Eli “Paperboy” Reedが「Just As Long As You Want Me」のエレクトリックパートをオーバーダブしています。
既存のトラックはすでに中音域がかなり混雑していて、ホーン、B3オルガン、そしてEliのアコースティックギターパートがベースとドラムの上に重なっていました。録音には多くのグループボーカルも含まれており、これは中音域の周波数に集中していました。Eliが他の要素とあまり干渉しないように和音のボイシングを選ぶことが不可欠でした。

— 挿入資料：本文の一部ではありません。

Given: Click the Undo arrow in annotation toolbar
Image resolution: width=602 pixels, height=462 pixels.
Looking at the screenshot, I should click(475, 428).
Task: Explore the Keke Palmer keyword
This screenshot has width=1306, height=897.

セッションのある時点で、MattはEliに計画よりもオクターブ高い音である部分を演奏するように頼み、他のトラックの邪魔にならないようにしました。また、彼のギターのピックアップセレクタを切り替えて、より薄い音を得るように依頼しました。
「彼が一つのピックアップで曲全体を演奏したら、後でいくつかのことをして、その度にEQを調整したり大きくしたりしていたと思う」とMattは言います。「しかし、彼がそれを行うことで、より自然で、次のことに切り替えたときには本当にかっこよく聞こえるのです。」
自由なフェーダーを操る
曲のプレコーラスでは、Eliは速いピッキングの単音パートを演奏しました。Mattは、その部分が録音される際にフェーダーを調整し、音量を低くスタートさせてから徐々に大きくしました。

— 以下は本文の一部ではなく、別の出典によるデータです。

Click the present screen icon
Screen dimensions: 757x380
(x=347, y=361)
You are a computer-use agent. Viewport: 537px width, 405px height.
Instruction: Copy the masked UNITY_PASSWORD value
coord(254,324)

「それは少し波のように感じられます」とMattは言います。彼は、常に完全に聴こえる部分があると、「それにちょっと没頭してしまう」ことがあると説明します。しかし、音量を調整し、ある程度出たり入ったりさせることで、リスナーの注意を引き続けるのに役立ちます。
MattはEliがパートを録音する際に調整を行っています。
「私たちが愛するレコードにある微妙な要素こそが大きな違いを生み出すと思います」とMattは言い、例としてLink Wrayの1950年代のクラシックヒット「Rumble」を取り上げます。「彼は曲が進むにつれてトレモロを変えています。そして、最初はそれに気づかないかもしれませんが、実際にそのレコードをよく聞くと素晴らしいのです。」
Mattは、録音中にこういった瞬間を生み出す方が、ミキシングの際にそれを後から再現しようとするよりも好むと言います。「もし最初に少しの余分な時間をかければ」と彼は言います、「後で何かをよりユニークまたは特別にするために数時間かかるのを防ぐでしょう。」
最初はうまくいかないかも
Mattは、レコーディング中にパート同士をうまく機能させ、音響的に興味深いものにする方が、ミキシング段階でその特性を加えるよりも良いという良いポイントを挙げます。しかし、そうする選択肢が常にあるわけではなく、時にはプロジェクトのミキシング段階にあり、トラック同士がある程度干渉し合ったり、周波数をマスクし合っていることに気づくこともあります。パートを変更して再録音することが不可能であれば、DAWのミキシングツールが非常に役立ちます。
トラック同士が互いにマスキングしている状況では、最も明白な解決策はそれらを別々のパンに配置することです。ただし、一つのマスキングの問題を解決することで、別のトラックに新たな問題を引き起こさないように注意する必要があります。
高域通過フィルター—process.audio Sugarで強調表示されているこちらは、ギターやボーカルなどの不要な低音を減少させるのに役立ちます。
問題のあるトラックに高域通過フィルターを使用することで、低中域のモッタリ感を取り除くのに役立ちます。トラックがあまり薄く聞こえないように、可能な限りボトムの部分を削り取ってください。
また、一つのトラックの周波数を削ることで、別のトラックが通過するためのスペースを作るためにEQを使用することもできます。同じ周波数で一つのトラックでカットした分を、似たようなサイズでブーストすることも可能です。
少なくとも一つのパートがMIDIの場合は、それをオクターブ上下にトランスポーズしてみると効果があるかもしれません。あるいは、厚すぎない異なるパッチを探してみることもできます。
動画では、MattがEliにピックアップの設定を変更して薄い音を得るように依頼しています。EQを使ってミックスの中でピックアップの変更を再現することができます。別の選択肢として、サウンドを変えるために、ディスクリートインストゥルメントの音をモデリングソフトウェアで作成する場合、バーチャルアンプヘッドやキャビネット、マイクを入れ替えることを試みることもできます。また、ディストーションは低域と低中域を厚くする傾向があるため、それを少し控えめにすることで助けになることがあります。
AからBへ
次の例では、周波数的に干渉し合う複数のギターパートを含む短い曲のセクションが聞こえます。これには、歪んだスライドギター、クリンチーなリズムギター、アコースティックでフィンガーピッキングされたリズムが含まれます。中音域が少し過剰な感じがします。また、楽器はB3スタイルのオルガンパート、エレクトリックベース、ループを使って作られたドラムパートも含まれています。
次に、同じ例を再度聞いていただきますが、今回は明瞭さを加えるためにいくつかの調整が行われています。より開放感のある音に聞こえることに気づくでしょう。
リズムギターはより広くパンされており、ステレオのB3パートは内側にパンされ(Pro Toolsのデュアルパンポットを使用)、あまり広がりすぎないようにしています。ギターパートはすべて高域通過で不要な低音を取り除き、スライドギターの歪みが減少しました。